物理プリントから広がるデジタルの共有体験
mini Evo Cinemaは、単に動画を撮るだけでなく、それをチェキプリントとして手渡すという新しい共有の形を提案しています。
QRコードで動画を共有
撮影した動画の中から好きな場面を切り出し、QRコードと一緒にプリントすることができます。受け取った側がスマートフォンのカメラでこのコードを読み取ると、サーバーにアップロードされた動画を再生したり、保存したりすることが可能です。なお、動画データのサーバー保存期間はアップロードから2年間とされています。

多機能な専用アプリと連携
専用のスマートフォンアプリを使用することで、撮影した動画を組み合わせて最大30秒の動画に編集したり、映画のポスターのようなテンプレートを適用してプリントしたりできます。また、スマートフォンの画像をチェキで印刷するダイレクトプリント機能も備えており、1台で動画撮影、静止画撮影、スマホプリンターの3役をこなします。

発売情報と期待される体験
mini Evo Cinemaの予想実勢価格は5万5,000円前後(オープン価格)とされており、機能やデザインのこだわりに対して非常に魅力的な設定となっています。

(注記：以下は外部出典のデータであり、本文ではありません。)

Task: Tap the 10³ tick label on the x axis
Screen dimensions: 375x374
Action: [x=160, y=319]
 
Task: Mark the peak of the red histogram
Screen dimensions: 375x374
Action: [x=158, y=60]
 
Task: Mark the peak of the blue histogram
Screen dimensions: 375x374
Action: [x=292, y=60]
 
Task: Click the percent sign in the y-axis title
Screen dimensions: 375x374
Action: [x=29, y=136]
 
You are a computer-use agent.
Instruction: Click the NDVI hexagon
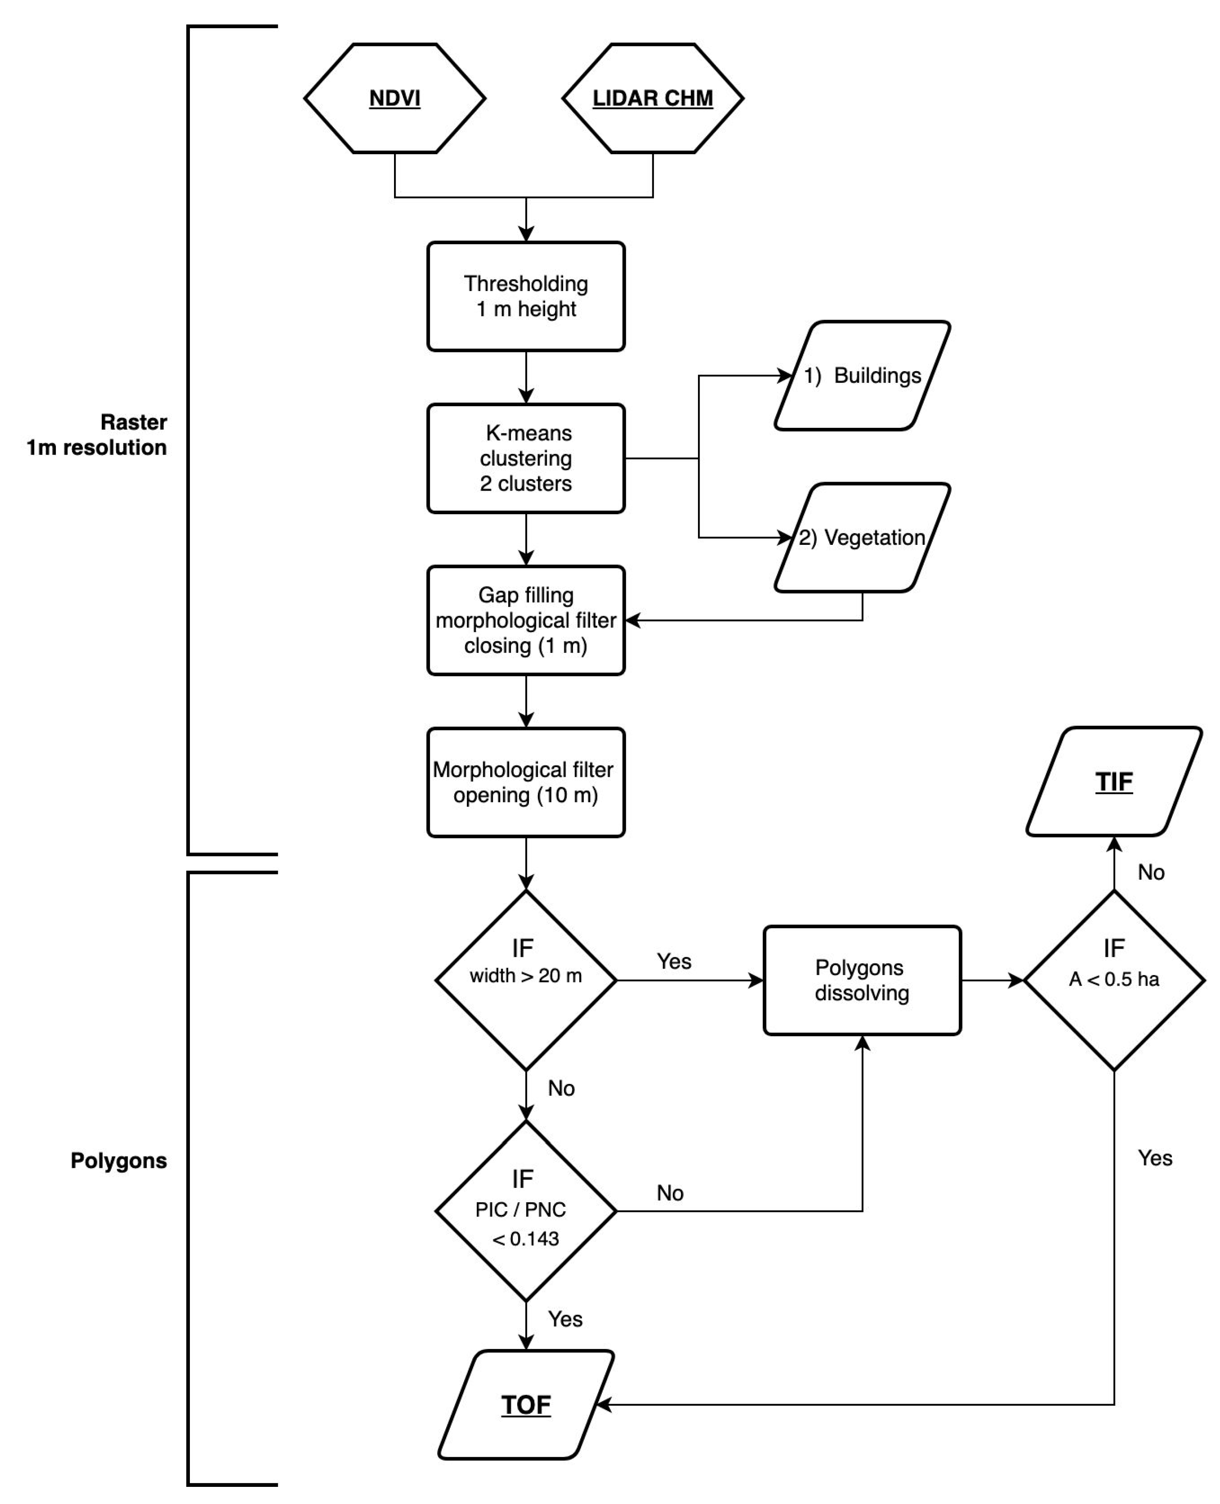(x=394, y=98)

同時に、より精細な文字や絵柄の印刷が可能なスマホプリンターの上位モデル instax mini Link+ も発表されており、チェキによる表現の幅はさらに広がっています。
このカメラは、単なる記録ツールではなく、大切な瞬間を映画の一場面のように演出し、形に残して誰かに届けるためのクリエイティブなチケットのような存在と言えるでしょう。